The byte-level encoding of component lists uses the structure of UTF-8 in order to save space:

  • A valid UTF-8 codepoint never starts with the byte 0xFE. We make use of this fact by letting all string ID components start with this 0xFE prefix. Thus when we parse the contents of a value we know to stop if we encounter this byte.

  • A valid UTF-8 string cannot contain the 0xFF byte. Thus we can safely use 0xFF as our component list terminator.

The sample composite string [“abc”, ID(42), “def”, TERMINATOR] would thus be encoded as:

    ['a', 'b' , 'c', 254, 42, 0, 0, 0, 'd', 'e', 'f', 255]
                     ^^^^^^^^^^^^^^^^                 ^^^
                string ID with 0xFE prefix      terminator (0xFF)

As you can see string IDs are encoded in little endian format.


Each string in the table is referred to via a StringId. StringIds may be generated in two ways:

  1. Calling StringTableBuilder::alloc() which returns the StringId for the allocated string.
  2. Calling StringId::new_virtual() to create a “virtual” StringId that later can be mapped to an actual string via StringTableBuilder::map_virtual_to_concrete_string().

String IDs allow you to deduplicate strings by allocating a string once and then referring to it by id over and over. This is a useful trick for strings which are recorded many times and it can significantly reduce the size of profile trace files.

StringIds are partitioned according to type:

[0 .. MAX_VIRTUAL_STRING_ID, METADATA_STRING_ID, .. ]

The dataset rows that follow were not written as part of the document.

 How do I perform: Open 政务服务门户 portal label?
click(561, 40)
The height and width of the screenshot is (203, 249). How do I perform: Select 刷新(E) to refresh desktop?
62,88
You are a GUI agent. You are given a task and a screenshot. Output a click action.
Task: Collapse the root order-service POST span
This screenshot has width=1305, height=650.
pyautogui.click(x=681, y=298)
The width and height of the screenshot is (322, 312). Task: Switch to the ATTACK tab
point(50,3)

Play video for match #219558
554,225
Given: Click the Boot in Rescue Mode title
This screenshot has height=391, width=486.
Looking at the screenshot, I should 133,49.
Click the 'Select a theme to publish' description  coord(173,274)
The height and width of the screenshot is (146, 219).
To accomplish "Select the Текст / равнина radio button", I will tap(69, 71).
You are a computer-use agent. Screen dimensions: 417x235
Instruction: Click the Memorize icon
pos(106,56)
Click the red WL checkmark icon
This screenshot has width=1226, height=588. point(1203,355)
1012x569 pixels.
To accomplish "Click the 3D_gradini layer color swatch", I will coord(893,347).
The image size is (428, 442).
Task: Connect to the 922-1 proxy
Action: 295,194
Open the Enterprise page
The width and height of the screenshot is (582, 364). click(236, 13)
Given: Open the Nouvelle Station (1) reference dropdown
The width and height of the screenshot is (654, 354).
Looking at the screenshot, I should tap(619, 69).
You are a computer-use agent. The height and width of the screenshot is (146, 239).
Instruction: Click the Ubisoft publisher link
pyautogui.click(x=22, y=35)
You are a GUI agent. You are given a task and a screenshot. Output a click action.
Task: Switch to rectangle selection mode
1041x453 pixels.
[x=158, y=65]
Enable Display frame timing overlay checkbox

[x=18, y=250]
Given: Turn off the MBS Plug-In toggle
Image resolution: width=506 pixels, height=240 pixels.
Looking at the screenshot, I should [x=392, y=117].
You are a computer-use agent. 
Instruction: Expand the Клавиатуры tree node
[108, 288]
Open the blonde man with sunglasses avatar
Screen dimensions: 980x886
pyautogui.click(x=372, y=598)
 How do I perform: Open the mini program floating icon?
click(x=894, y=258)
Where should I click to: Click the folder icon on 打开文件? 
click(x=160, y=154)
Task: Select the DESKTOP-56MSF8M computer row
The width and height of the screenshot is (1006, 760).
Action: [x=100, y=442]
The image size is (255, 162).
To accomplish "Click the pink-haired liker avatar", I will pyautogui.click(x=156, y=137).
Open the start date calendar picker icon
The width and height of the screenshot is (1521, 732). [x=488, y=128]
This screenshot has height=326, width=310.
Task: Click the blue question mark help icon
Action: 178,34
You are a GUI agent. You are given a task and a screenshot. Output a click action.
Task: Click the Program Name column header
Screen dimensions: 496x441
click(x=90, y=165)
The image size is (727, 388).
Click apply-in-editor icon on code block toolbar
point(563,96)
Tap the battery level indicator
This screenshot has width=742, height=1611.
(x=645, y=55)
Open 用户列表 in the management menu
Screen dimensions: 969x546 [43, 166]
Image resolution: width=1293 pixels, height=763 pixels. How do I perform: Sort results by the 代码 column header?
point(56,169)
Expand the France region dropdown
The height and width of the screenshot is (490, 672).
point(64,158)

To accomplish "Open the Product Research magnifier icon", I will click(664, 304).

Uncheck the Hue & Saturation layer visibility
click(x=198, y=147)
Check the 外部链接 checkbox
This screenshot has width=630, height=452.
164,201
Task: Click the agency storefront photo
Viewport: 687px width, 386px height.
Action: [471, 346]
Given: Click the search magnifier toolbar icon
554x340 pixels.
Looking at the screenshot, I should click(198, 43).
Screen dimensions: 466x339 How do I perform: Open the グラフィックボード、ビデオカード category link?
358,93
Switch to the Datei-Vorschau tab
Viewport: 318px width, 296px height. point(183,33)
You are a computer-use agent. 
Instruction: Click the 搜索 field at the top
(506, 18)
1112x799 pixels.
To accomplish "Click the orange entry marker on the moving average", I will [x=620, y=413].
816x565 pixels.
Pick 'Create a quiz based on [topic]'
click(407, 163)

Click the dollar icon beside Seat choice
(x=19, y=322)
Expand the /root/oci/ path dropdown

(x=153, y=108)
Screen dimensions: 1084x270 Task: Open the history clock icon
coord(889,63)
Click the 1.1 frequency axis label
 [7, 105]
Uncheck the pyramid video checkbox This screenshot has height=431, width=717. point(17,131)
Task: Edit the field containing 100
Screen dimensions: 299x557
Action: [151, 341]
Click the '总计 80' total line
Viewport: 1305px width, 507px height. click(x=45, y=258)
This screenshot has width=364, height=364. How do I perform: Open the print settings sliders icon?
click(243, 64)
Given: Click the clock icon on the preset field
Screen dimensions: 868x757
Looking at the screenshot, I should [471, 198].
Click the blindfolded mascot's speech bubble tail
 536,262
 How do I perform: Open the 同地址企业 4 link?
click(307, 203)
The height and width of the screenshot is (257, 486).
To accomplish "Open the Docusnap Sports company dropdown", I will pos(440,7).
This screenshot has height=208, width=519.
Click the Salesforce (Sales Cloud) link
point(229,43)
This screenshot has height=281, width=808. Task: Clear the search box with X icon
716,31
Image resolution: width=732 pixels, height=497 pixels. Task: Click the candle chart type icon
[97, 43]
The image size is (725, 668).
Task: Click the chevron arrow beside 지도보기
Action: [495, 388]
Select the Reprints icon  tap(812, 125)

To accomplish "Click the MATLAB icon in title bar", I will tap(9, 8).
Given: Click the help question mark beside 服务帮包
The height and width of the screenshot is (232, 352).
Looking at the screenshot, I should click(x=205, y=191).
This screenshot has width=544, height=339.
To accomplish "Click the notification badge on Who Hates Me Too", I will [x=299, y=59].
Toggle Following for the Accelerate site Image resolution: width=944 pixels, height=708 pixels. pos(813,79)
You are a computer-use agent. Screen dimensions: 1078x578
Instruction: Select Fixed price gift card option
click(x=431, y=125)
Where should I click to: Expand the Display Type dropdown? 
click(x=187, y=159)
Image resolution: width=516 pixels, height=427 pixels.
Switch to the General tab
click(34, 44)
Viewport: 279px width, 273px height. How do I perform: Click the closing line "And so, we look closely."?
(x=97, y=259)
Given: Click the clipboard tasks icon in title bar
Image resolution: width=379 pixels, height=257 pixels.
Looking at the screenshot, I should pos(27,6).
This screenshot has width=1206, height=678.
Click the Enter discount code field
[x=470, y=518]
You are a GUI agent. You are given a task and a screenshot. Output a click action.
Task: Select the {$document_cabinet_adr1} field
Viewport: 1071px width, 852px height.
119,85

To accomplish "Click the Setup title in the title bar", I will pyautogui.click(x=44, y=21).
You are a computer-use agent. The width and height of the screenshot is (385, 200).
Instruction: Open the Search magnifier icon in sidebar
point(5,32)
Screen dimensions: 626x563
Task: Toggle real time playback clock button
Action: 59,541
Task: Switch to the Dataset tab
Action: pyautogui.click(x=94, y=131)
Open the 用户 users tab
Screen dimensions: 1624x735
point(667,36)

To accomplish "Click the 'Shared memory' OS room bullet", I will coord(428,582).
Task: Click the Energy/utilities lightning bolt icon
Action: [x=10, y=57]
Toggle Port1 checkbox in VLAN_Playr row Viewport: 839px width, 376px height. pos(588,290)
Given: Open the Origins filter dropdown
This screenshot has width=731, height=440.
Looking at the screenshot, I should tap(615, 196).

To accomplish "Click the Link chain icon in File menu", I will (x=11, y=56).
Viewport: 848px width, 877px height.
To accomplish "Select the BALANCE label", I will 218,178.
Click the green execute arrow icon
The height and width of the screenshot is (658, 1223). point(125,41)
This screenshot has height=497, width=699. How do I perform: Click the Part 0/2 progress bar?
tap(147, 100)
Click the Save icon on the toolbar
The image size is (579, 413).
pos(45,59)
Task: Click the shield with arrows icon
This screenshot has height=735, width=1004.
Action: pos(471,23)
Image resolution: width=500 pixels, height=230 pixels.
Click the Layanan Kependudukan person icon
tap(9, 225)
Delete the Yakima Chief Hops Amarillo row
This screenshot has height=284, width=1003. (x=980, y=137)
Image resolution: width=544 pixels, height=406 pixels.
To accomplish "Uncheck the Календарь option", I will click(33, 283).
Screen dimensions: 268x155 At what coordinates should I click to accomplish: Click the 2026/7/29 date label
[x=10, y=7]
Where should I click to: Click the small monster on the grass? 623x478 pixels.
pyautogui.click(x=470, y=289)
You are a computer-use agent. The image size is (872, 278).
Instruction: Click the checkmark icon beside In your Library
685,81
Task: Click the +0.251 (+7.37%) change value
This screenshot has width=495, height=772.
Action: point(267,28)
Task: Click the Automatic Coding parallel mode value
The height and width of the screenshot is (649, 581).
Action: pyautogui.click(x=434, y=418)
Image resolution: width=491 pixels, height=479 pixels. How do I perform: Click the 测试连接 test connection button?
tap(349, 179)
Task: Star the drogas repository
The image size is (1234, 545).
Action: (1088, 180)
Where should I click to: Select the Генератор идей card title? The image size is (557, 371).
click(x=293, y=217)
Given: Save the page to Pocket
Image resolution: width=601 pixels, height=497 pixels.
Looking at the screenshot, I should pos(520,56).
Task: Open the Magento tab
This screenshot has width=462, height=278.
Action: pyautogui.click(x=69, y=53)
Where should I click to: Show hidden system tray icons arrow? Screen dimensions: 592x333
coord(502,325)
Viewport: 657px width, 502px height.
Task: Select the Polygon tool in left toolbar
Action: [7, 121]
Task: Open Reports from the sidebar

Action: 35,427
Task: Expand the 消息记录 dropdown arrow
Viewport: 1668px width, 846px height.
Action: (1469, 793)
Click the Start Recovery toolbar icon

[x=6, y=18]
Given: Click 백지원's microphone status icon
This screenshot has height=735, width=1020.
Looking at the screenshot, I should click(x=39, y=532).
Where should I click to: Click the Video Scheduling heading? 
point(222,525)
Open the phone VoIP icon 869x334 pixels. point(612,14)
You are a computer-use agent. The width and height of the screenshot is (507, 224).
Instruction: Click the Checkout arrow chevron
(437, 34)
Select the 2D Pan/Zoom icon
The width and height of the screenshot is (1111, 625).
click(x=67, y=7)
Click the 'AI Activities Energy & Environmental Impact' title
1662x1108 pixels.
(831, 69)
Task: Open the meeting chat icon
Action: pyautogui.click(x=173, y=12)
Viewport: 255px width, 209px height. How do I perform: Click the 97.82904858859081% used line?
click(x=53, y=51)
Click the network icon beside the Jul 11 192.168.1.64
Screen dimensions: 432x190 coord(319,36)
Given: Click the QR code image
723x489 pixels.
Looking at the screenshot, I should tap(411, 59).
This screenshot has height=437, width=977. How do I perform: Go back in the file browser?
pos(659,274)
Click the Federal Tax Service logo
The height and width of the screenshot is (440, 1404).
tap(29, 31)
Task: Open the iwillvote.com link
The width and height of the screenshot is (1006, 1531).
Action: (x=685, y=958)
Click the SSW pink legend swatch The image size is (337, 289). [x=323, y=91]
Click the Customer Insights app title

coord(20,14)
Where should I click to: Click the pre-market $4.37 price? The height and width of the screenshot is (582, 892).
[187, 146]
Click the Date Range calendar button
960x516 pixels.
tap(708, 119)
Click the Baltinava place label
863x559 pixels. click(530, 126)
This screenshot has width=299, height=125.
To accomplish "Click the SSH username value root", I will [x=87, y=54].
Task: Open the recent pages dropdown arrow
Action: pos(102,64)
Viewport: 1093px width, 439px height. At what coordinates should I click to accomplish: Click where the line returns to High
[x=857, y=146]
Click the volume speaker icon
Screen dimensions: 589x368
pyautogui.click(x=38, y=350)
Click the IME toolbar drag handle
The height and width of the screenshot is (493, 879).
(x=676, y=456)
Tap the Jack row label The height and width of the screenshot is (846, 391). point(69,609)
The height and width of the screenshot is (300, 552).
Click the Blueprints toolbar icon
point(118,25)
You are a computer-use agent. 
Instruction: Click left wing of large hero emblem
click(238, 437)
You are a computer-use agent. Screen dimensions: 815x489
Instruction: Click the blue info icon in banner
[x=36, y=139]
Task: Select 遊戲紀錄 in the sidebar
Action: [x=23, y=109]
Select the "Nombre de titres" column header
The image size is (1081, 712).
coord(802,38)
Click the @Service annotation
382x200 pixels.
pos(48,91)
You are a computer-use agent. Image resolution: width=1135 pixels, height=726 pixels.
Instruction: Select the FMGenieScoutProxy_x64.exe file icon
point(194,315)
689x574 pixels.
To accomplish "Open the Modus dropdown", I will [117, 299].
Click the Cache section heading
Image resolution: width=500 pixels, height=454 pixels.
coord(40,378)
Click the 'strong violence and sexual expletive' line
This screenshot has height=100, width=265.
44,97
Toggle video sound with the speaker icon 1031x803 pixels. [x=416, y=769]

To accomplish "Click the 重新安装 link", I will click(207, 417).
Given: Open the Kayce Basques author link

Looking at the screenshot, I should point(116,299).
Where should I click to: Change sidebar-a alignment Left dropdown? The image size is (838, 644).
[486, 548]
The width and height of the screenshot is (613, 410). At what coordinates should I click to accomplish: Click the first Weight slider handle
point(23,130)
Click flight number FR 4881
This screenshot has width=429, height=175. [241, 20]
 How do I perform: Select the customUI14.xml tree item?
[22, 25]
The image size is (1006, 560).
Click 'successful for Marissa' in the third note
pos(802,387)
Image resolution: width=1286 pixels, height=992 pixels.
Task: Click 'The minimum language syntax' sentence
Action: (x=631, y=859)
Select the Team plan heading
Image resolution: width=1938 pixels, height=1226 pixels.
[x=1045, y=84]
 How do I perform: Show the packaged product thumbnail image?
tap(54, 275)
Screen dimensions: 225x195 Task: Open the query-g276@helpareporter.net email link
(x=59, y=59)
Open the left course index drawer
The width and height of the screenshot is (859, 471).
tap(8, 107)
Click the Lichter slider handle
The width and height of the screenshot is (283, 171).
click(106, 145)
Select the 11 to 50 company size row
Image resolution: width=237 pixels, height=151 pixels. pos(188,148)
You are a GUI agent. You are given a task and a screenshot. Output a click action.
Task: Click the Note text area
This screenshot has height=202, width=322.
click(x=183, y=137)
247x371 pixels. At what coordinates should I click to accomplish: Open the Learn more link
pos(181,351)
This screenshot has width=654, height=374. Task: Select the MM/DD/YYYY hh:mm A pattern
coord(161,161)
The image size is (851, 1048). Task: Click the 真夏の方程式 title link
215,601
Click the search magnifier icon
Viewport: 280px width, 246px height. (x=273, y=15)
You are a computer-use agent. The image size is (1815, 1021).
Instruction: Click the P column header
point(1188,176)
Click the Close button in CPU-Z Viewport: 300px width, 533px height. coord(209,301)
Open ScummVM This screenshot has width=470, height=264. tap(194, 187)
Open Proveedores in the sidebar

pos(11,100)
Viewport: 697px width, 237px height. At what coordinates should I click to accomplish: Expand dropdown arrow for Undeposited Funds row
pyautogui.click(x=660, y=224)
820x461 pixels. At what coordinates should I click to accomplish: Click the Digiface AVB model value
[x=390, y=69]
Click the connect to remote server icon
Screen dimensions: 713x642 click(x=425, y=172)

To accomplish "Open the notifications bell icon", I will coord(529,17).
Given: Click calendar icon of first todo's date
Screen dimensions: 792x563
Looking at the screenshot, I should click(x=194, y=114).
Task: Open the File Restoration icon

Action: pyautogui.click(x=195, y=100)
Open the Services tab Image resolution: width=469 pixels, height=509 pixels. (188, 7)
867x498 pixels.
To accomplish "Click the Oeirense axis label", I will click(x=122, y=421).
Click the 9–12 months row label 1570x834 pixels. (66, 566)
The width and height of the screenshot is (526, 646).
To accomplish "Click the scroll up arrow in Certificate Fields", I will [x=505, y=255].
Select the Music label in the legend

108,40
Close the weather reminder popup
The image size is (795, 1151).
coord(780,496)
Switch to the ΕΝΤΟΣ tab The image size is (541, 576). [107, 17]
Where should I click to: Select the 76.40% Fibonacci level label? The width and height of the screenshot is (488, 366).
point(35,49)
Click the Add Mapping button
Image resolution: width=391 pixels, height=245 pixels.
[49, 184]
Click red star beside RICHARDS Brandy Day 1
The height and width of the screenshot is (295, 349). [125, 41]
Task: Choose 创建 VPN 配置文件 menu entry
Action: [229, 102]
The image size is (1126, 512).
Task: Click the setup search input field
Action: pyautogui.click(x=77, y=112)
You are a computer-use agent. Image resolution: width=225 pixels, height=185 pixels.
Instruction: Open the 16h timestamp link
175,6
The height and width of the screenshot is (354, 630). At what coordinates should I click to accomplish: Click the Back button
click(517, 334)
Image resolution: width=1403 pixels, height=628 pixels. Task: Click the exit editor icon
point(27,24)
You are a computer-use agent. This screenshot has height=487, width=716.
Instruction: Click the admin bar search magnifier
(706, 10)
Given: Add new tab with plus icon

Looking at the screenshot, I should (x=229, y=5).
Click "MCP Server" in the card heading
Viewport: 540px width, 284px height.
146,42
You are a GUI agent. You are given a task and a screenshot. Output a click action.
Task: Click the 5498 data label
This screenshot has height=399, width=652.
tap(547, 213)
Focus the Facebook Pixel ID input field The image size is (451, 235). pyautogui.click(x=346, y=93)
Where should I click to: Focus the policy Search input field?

From 0 to MAX_VIRTUAL_STRING_ID are the allowed values for virtual strings. After MAX_VIRTUAL_STRING_ID, there is one string id (METADATA_STRING_ID) which is used internally by measureme to record additional metadata about the profiling session. After METADATA_STRING_ID are all other StringId values.

Structs§

  • A StringId is used to identify a string in the StringTable. It is either a regular StringId, meaning that it contains the absolute address of a string within the string table data. Or it is “virtual”, which means that the address it points to is resolved via the string table index data, that maps virtual StringIds to addresses.
  • Write-only version of the string table

Enums§

  • A single component of a string. Used for building composite table entries.

Constants§

Traits§

  • Anything that implements SerializableString can be written to a StringTable.